# KUTIPAN TEKS
====================

Wednesday, July 16, 2014

Mencintai dalam Hati Ternyata Kesalahan

Namaku Tulip, seorang gadis yang tidak pernah pacaran sama sekali, dan memang berprinsip untuk tidak mau pacaran, tapi langsung menikah saja. Prinsip itu menjadikanku terlihat lebih cuek terhadap pria. Bahkan, aku terkenal kaku untuk bisa berhadapan dengan pria. Hingga terkesan dari luar justru aku ini jutek. Awalnya itu tidak menjadi masalah bagiku, tapi mulai menjadi masalah saat usiaku semakin matang untuk menikah, saat hampir semua teman sebayaku sudah menikah.

Prinsip tidak mau pacaran yang kuanut kukira tadinya sudah cukup. Namun ternyata prinspi itu mengantarkanku untuk terjebak dalam situasi "Cidaha", ya Cinta Dalam Hati. Setiap aku menyukai seorang pria, aku menyimpannya rapat-rapat, bahkan jarang kuceritakan kepada siapapuun. Di depan aku terlihat biasa-biasa saja seperti cuek kepada dia yang kusukai. Namun, di belakangnya aku bisa stalking kegiatan hariannya melalui akun sosmed-nya dari Facebook,blog,Twitter, dan lain-lain.

Sayangnya, ketidakberanianku untuk mengungkapkan perasaan terlebih dahulu membuahkan akibat yang terus berulang. Setiap orang yang ku kagumi secara rahasia, selalu meninggalkanku dan menikah dengan wanita lain. Hal tersebut berulang terjadi sampai beberapa kali. Hingga suatu masa aku merasa ini harus menjadi yang terakhir kalinya aku terjebak dalam virus Cidaha.

Kurang lebih dua tahun aku mengaguminya, kekagumanku kali ini rasanya berlebihan. selain stalking akun sosmed-nya, aku juga sampai membuat catatan harian tentangnya. Catatan digital seperti buku harian di laptopku. Setiap hari aku menulis tentangnya dan tentangku, harapan-harapanku bersamanya, impianku bersamanya dan lainnya. Tanpa ia ketahui. Perasaan itu aku simpan rapi, hanya salah seorang sahabatku yang mengetahuinya.

Hingga suatu hari aku mendengar kabar bahwa dia akan menikah! Kaget bercampur sedih aku rasakan. Kali ini aku putuskan untuk memberanikan diri mengungkapkan persaanku kepadanya. Kemudian ia hanya menanggapi, "Kamu ke mana saja selama ini, saat aku mengharapkanmu, kamu ke mana?"
Ya! salahku sendiri yang terlalu egois di saat sebenarnya sinyal-sinyal cinta darinya mulai aku dapatkan beberapa waktu sebelumnya.

Aku kalut, sakit hatiku sudah memuncak merasakan kegagalan perasaanku lagi. Kuputuskan memberi file catatan harian itu kepadanya. Terserah apa yang mau dipikirkannya, namun aku ingin dia juga tahu perasaanku kepadanya. Meski kuakui dalam hati bahwa saat itu ada harapan bahwa dia akan berpaling kepadaku, takdir sudah berbicara, ini sudah menjadi keputusan Allah. Dia tetap menikah dengan orang lain.

====================

# TUGAS LATIHAN
1: Menurut cerita tentang cinta dalam hati, apa kepanjangan dari istilah "Cidaha"?
2: Ulangi persis bagian cerita tentang cinta dalam hati dari "Hingga suatu hari" sampai "beberapa waktu sebelumnya.".
Daftar berikut tidak diperlukan.

# INFORMASI YANG DITAMPILKAN
====================

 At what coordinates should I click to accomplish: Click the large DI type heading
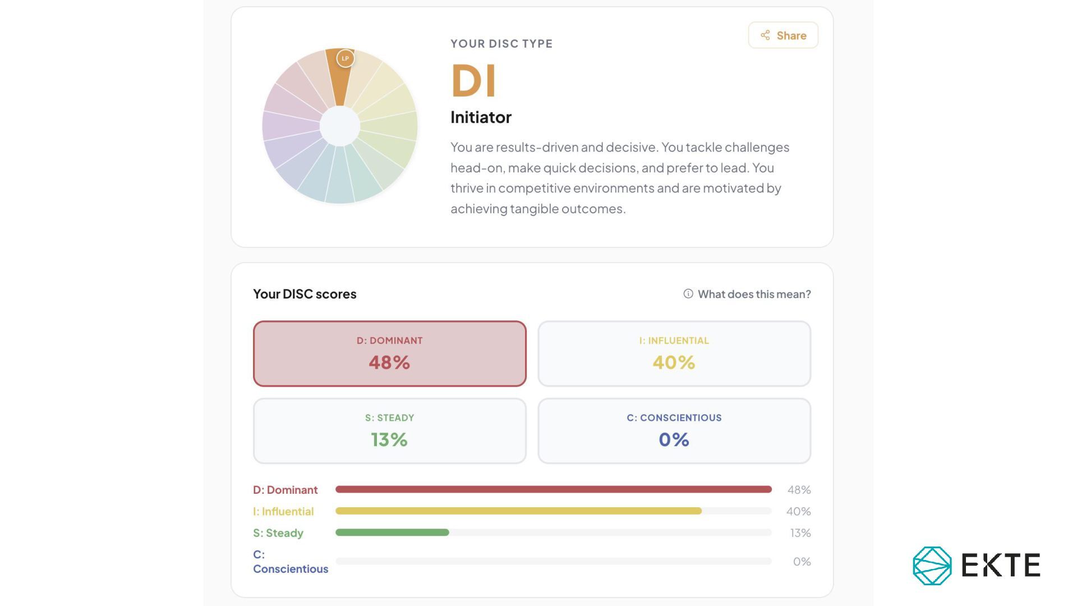coord(474,80)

====================

# JAWABAN LATIHAN
1: Cinta Dalam Hati.

2:
Hingga suatu hari aku mendengar kabar bahwa dia akan menikah! Kaget bercampur sedih aku rasakan. Kali ini aku putuskan untuk memberanikan diri mengungkapkan persaanku kepadanya. Kemudian ia hanya menanggapi, "Kamu ke mana saja selama ini, saat aku mengharapkanmu, kamu ke mana?"
Ya! salahku sendiri yang terlalu egois di saat sebenarnya sinyal-sinyal cinta darinya mulai aku dapatkan beberapa waktu sebelumnya.